Global Branch: Environmental Context

Processes the whole frame to provide environmental context, such as net position, court boundaries, and ball trajectory.

Late Fusion Architecture: Context Integration

Features from the player-specific LSTMs are concatenated with global frame features before being fed into a final Group LSTM for activity classification.

Experiments

We conducted an ablation study to see the contribution of each component to the final 90.2% accuracy. Each baseline isolates a specific feature (Spatial vs. Temporal and Global vs. Local) to justify the architectural choices of the B8 model.

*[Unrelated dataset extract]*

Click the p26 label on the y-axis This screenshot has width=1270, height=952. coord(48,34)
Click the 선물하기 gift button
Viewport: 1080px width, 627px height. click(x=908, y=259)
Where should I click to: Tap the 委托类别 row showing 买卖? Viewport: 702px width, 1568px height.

Baseline 1: Static Global Snapshot (B1)

Logic: Only the middle frame of the video sequence is processed by the ResNet-50 backbone.
Goal: Evaluate the performance of a single "spatial snapshot" of the court without any temporal or player-level information.

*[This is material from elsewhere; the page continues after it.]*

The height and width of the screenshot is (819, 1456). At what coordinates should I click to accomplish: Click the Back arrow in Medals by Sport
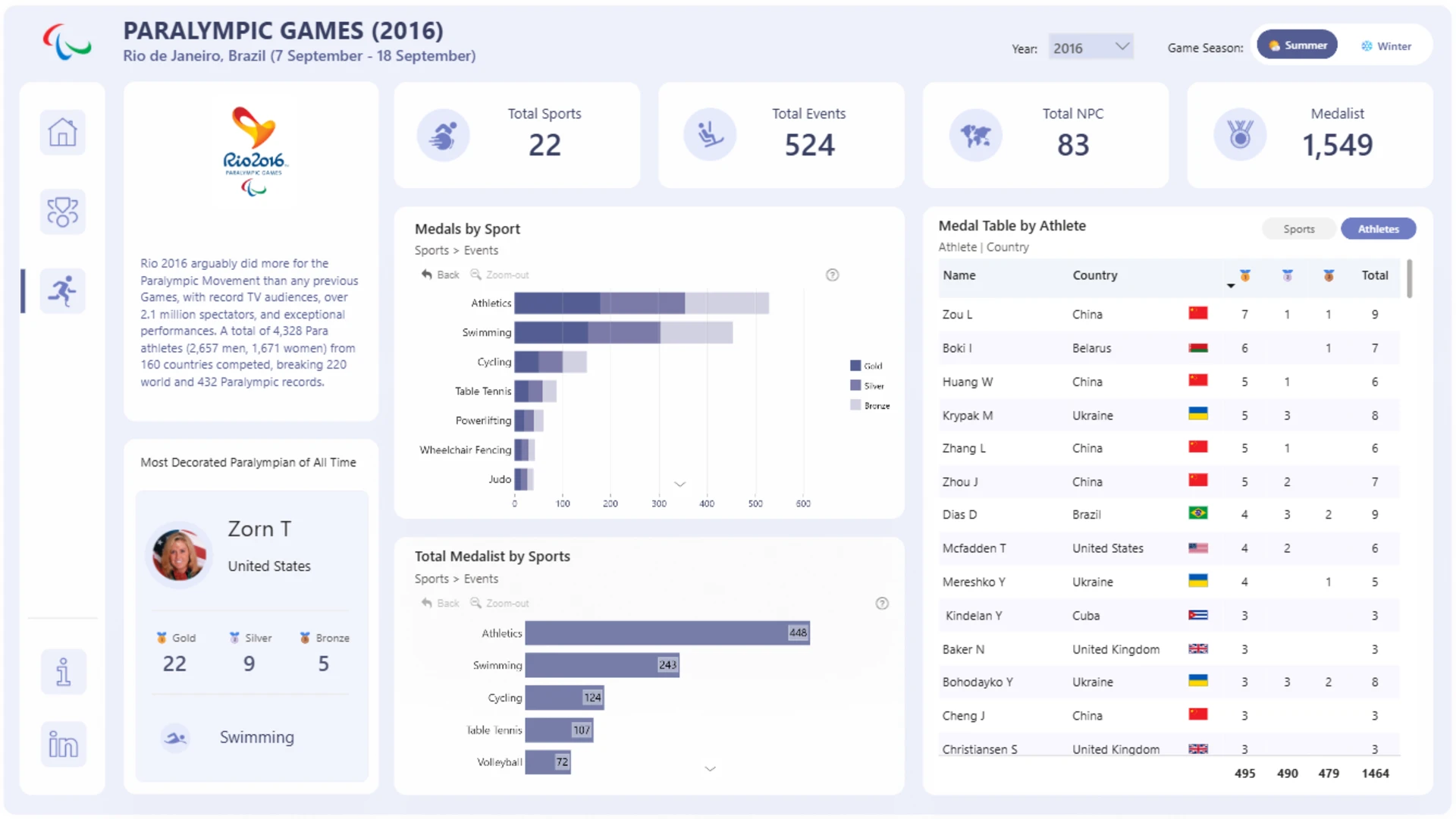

Baseline 3: Static Player Crops (B3)

Logic: The middle frame crops for all 12 players are processed by ResNet-50 and then max-pooled.
Goal: Assess the importance of a single snapshot of player-level visual features without motion context.

Baseline 4: Global Temporal Dynamics (B4)

Logic: The full sequence of whole frames is fed into an LSTM.
Goal: Measure the importance of temporal information in the global environment (ball and net) without focusing on individual players.

Baseline 5: Hierarchical Person Temporal (B5)

Logic: Sequences of player crops are fed into parallel LSTMs; the final hidden state of each player is then pooled.
Goal: Isolate the impact of temporal modeling at the individual player level.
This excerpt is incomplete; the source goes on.